Automated Alert Script

#!/bin/bash
# alert-monitor.sh
# Monitors system and sends alerts for critical conditions

THRESHOLD_CPU=90
THRESHOLD_MEMORY=90
THRESHOLD_DISK=85
ALERT_EMAIL="admin@example.com"

check_cpu() {
    CPU_USAGE=$(top -b -n 1 | grep "^%Cpu" | awk '{print 100 - $8}')
    if (( $(echo "$CPU_USAGE > $THRESHOLD_CPU" | bc -l) )); then
        echo "ALERT: High CPU usage: ${CPU_USAGE}%"
        return 1
    fi
    return 0
}

check_memory() {
    MEM_PERCENT=$(free | grep Mem | awk '{print $3/$2 * 100.0}')
    if (( $(echo "$MEM_PERCENT > $THRESHOLD_MEMORY" | bc -l) )); then
        echo "ALERT: High memory usage: ${MEM_PERCENT}%"
        return 1
    fi
    return 0
}

check_disk() {
    DISK_USAGE=$(df -h / | awk 'NR==2 {print $5}' | sed 's/%//')
    if [ "$DISK_USAGE" -ge "$THRESHOLD_DISK" ]; then
        echo "ALERT: High disk usage on /: ${DISK_USAGE}%"
        return 1
    fi
    return 0
}

# Run checks
ALERTS=""
if ! check_cpu; then ALERTS="$ALERTS\n- High CPU"; fi
if ! check_memory; then ALERTS="$ALERTS\n- High Memory"; fi
if ! check_disk; then ALERTS="$ALERTS\n- High Disk"; fi

# Send alert if any issues
if [ -n "$ALERTS" ]; then
    echo -e "System alerts detected on $(hostname) at $(date):$ALERTS" | \
    mail -s "SYSTEM ALERT: $(hostname)" "$ALERT_EMAIL"
    echo "Alerts sent to $ALERT_EMAIL"
fi

Monitoring Best Practices Checklist

  • Use vmstat for quick system overview
  • Use iostat for disk I/O analysis
  • Use free for memory status
  • Use sar for historical data
  • Use dstat for customizable views
  • Use iotop to identify I/O intensive processes
  • Use iftop for network traffic analysis
  • Establish baseline metrics
  • Set appropriate monitoring intervals
  • Log data for trend analysis

Getting Started with Monitoring

Follow this step-by-step approach to master Linux monitoring tools:

  1. Start with basics: Master free, vmstat, and iostat first
  2. Install sysstat: Set up sar for historical data collection
  3. Learn interactive tools: Practice with iotop and iftop
  4. Create custom views: Use dstat to build custom monitoring dashboards
  5. Establish baselines: Monitor your systems during normal operation
  6. Set up alerts: Create scripts to notify you of issues
  7. Practice troubleshooting: Use the scenarios in this guide
  8. Document findings: Keep notes on normal ranges and thresholds
  9. Automate reporting: Schedule regular system health reports
  10. Stay updated: Learn new tools and techniques regularly

Master the Art of System Monitoring

These monitoring tools are essential for any Linux administrator or DevOps professional. By mastering vmstat, iostat, free, sar, dstat, iotop, and iftop, you gain deep visibility into system performance and can quickly identify and resolve issues.
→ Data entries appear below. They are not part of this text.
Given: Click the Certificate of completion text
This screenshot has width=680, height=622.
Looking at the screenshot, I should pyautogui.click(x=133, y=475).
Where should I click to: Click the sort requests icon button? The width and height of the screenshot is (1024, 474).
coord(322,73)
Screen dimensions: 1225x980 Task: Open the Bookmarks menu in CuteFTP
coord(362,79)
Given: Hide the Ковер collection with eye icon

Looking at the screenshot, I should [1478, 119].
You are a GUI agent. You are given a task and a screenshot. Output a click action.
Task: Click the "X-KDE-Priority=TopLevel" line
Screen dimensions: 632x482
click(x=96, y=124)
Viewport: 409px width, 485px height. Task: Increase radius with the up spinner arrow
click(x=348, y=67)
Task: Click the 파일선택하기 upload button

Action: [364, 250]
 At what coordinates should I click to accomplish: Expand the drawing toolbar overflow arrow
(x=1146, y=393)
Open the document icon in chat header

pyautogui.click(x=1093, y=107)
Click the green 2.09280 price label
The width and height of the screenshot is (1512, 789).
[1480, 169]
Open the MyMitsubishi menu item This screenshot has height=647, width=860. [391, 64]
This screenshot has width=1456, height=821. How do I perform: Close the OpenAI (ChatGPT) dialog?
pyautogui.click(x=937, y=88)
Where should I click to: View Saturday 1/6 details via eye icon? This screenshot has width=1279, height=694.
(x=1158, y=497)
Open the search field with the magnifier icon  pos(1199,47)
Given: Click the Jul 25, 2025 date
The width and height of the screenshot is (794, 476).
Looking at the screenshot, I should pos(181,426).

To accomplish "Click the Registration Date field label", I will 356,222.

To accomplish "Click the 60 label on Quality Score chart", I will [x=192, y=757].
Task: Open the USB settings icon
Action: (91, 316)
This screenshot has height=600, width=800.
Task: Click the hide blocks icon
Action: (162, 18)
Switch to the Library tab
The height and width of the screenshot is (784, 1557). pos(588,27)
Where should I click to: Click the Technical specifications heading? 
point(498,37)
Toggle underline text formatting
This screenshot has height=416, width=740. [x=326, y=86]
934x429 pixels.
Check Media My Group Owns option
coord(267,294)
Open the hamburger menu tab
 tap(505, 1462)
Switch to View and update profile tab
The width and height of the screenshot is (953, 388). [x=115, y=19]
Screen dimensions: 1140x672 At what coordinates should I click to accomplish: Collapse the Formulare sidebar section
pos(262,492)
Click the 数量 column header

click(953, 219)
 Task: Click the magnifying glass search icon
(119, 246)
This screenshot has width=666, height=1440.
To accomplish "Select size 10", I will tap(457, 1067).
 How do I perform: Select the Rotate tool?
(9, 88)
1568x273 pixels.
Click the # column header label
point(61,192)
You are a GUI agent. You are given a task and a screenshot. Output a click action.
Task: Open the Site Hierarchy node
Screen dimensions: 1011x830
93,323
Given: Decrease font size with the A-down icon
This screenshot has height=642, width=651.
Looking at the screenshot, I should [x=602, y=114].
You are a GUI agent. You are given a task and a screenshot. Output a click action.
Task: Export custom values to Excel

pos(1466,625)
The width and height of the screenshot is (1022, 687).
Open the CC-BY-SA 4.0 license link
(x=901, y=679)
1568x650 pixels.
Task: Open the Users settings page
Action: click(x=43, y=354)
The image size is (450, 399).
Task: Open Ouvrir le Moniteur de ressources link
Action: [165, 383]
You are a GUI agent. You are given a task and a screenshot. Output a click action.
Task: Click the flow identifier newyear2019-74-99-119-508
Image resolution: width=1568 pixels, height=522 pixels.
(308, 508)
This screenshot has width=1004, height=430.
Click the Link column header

Remember: Effective monitoring is about asking the right questions. Start with "What's the overall system health?" (vmstat), then drill down to specific areas: "Is disk I/O the bottleneck?" (iostat), "Which process is causing it?" (iotop).

Next Steps: Install all these tools on your system and spend 30 minutes each day practicing with them. Create a monitoring script that collects data from all tools and generates a daily health report. Soon, you'll be diagnosing system issues with confidence and precision.